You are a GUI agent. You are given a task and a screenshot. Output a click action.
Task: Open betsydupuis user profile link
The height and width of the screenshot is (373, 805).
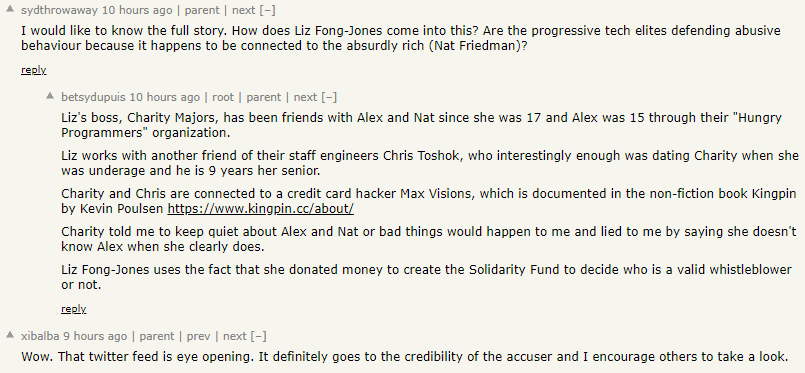tap(93, 97)
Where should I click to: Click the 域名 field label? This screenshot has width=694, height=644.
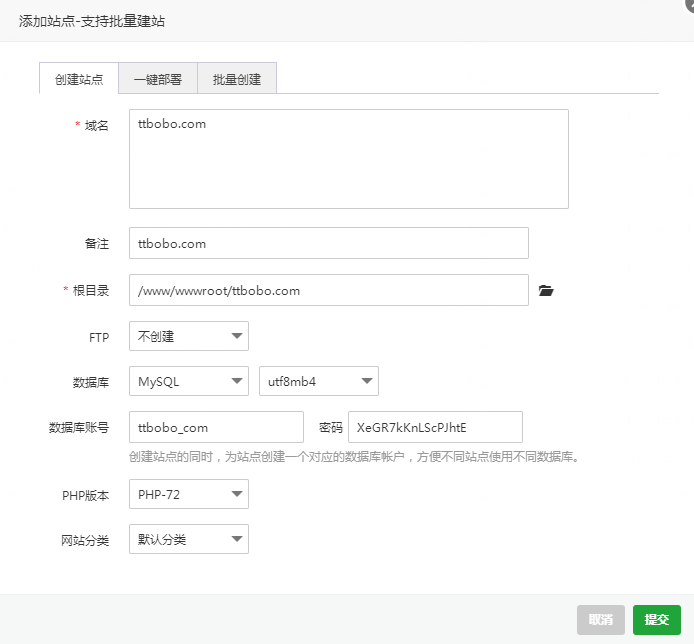pos(96,125)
_____
Aim of the task: Print every record above exactly, but no pictures.

Exercise output:
You are a GUI agent. You are given a task and a screenshot. Output a click action.
Task: Open betsydupuis user profile link
The height and width of the screenshot is (373, 805).
tap(93, 97)
Where should I click to: Click the 域名 field label? This screenshot has width=694, height=644.
pos(96,125)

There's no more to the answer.